Construct validity of six sentiment analysis methods in the text of encounter notes of patients with critical illness

Sentiment analysis may offer insights into patient outcomes through the subjective expressions made by clinicians in the text of encounter notes. We analyzed the predictive, concurrent, convergent, and content validity of six sentiment methods in a sample of 793,725 multidisciplinary clinical notes among 41,283 hospitalizations associated with an intensive care unit stay.
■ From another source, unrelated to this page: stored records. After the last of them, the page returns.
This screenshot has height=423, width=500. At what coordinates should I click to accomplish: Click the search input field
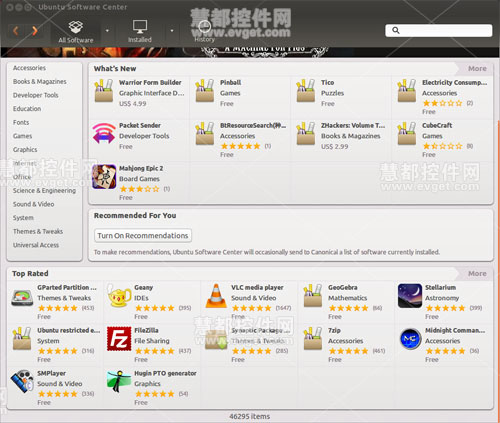coord(439,30)
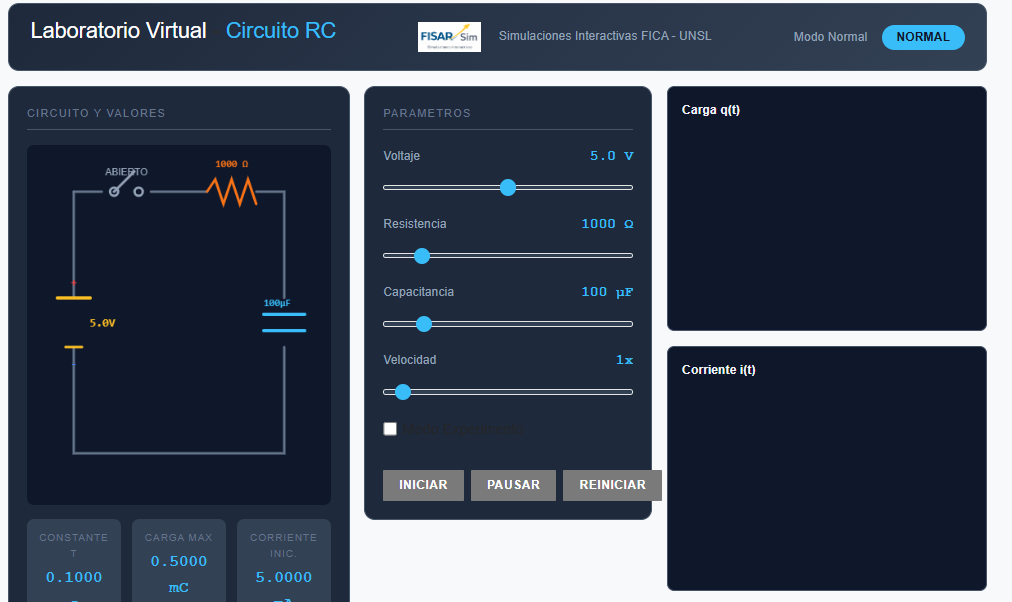Click the Capacitancia slider handle
This screenshot has height=602, width=1012.
pyautogui.click(x=423, y=323)
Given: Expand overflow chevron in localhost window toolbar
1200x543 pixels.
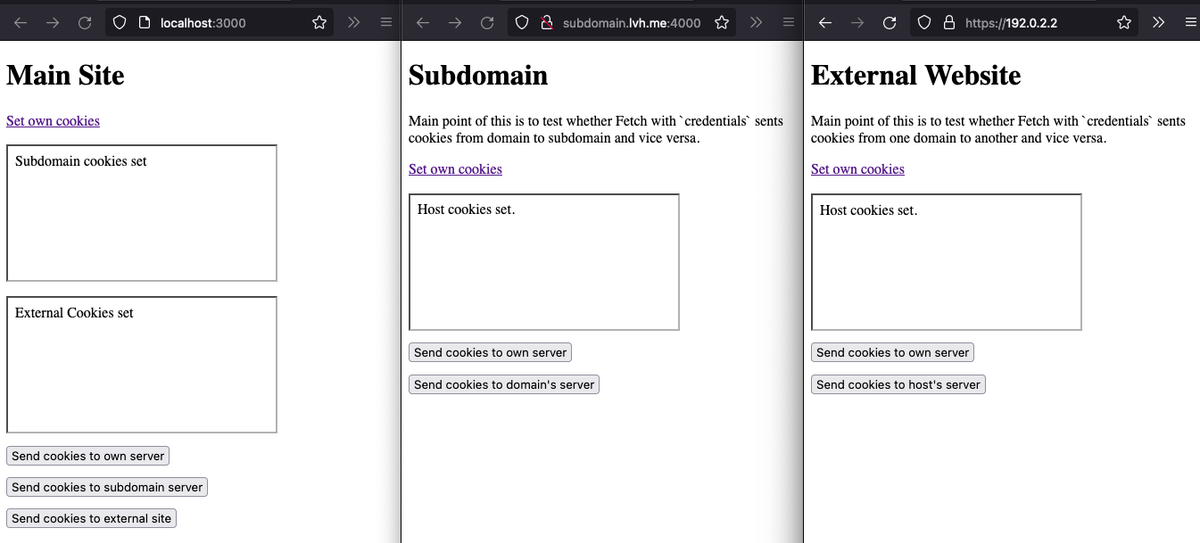Looking at the screenshot, I should (353, 22).
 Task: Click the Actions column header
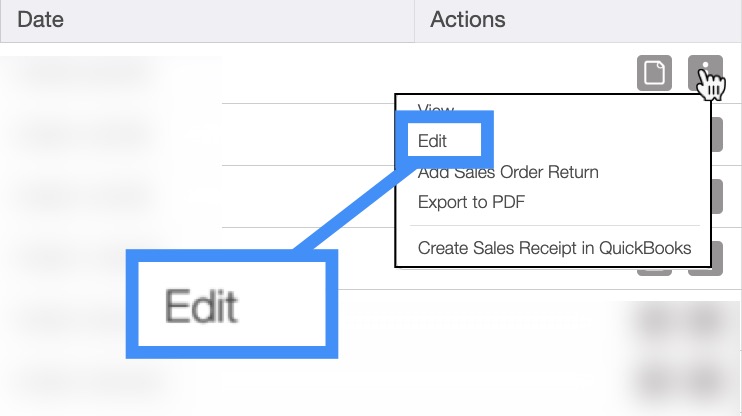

None of these approaches improved early prediction of in-hospital mortality using logistic regression models, but did improve both discrimination and calibration when using random forests. Additionally, positive sentiment measured by the CoreNLP (OR 0.04, 95% CI 0.002-0.55), Pattern (OR 0.09, 95% CI 0.04-0.17), sentimentr (OR 0.37, 95% CI 0.25-0.63), and Opinion (OR 0.25, 95% CI 0.07-0.89) methods were inversely associated with death on the concurrent day after adjustment for demographic characteristics and illness severity. Median daily lexical coverage ranged from 5.4% to 20.1%. While sentiment between all methods was positively correlated, their agreement was weak. Sentiment analysis holds promise for clinical applications but will require a novel domain-specific method applicable to clinical text.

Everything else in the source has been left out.